▶ _Instructions for the task_
Copy out the lines below word for word, leaving the pictures out.

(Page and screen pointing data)
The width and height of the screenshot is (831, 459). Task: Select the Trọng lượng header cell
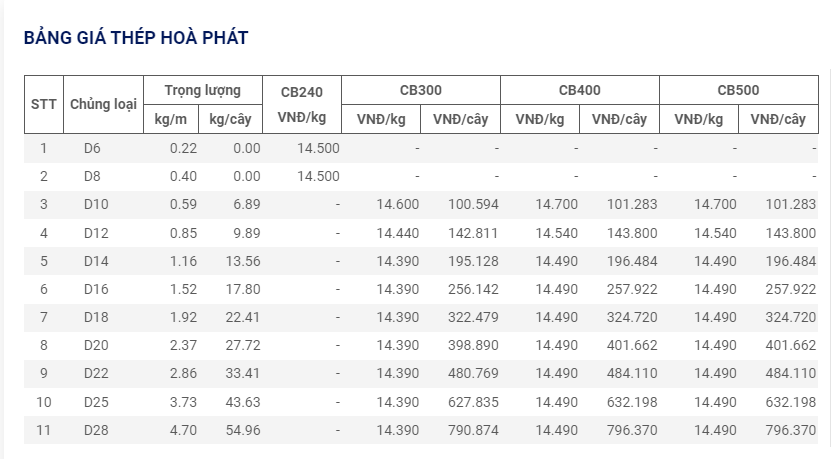[203, 91]
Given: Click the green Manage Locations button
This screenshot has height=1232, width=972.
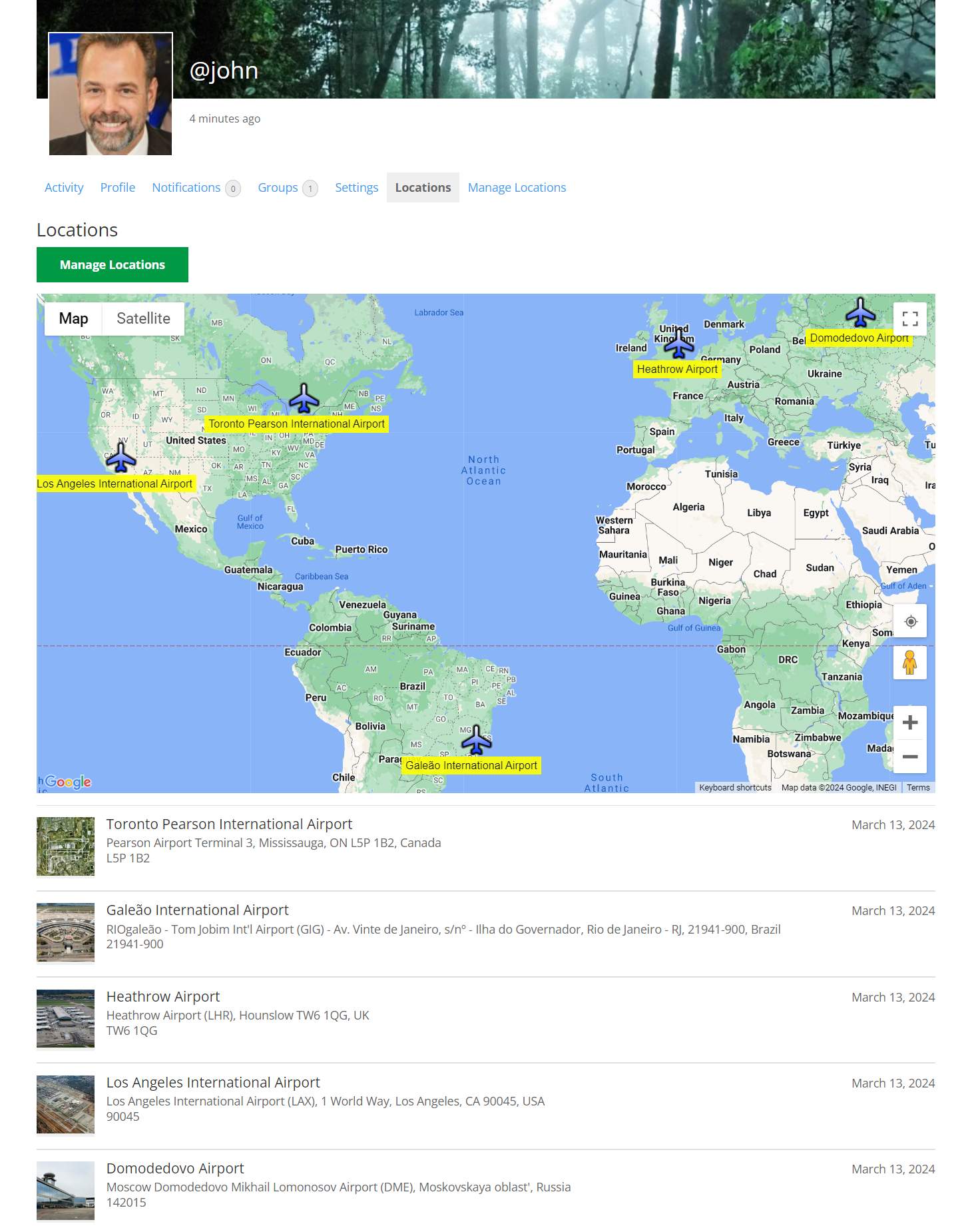Looking at the screenshot, I should [113, 264].
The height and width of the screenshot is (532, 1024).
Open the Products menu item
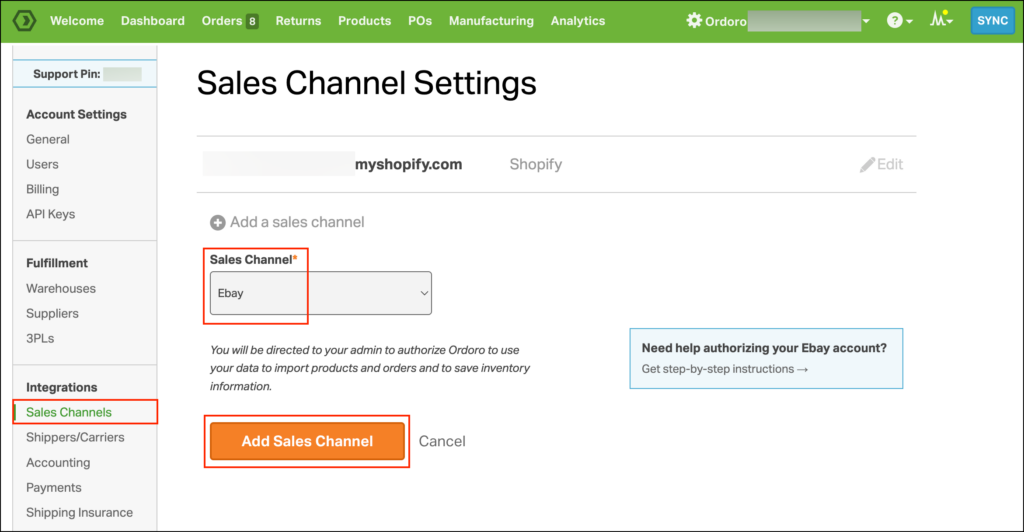[x=364, y=21]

▶ _Task answer_
The width and height of the screenshot is (831, 459). Task: Select the Trọng lượng header cell
[203, 91]
Given: Click the green Manage Locations button
This screenshot has height=1232, width=972.
Looking at the screenshot, I should [113, 264].
The height and width of the screenshot is (532, 1024).
Open the Products menu item
[x=364, y=21]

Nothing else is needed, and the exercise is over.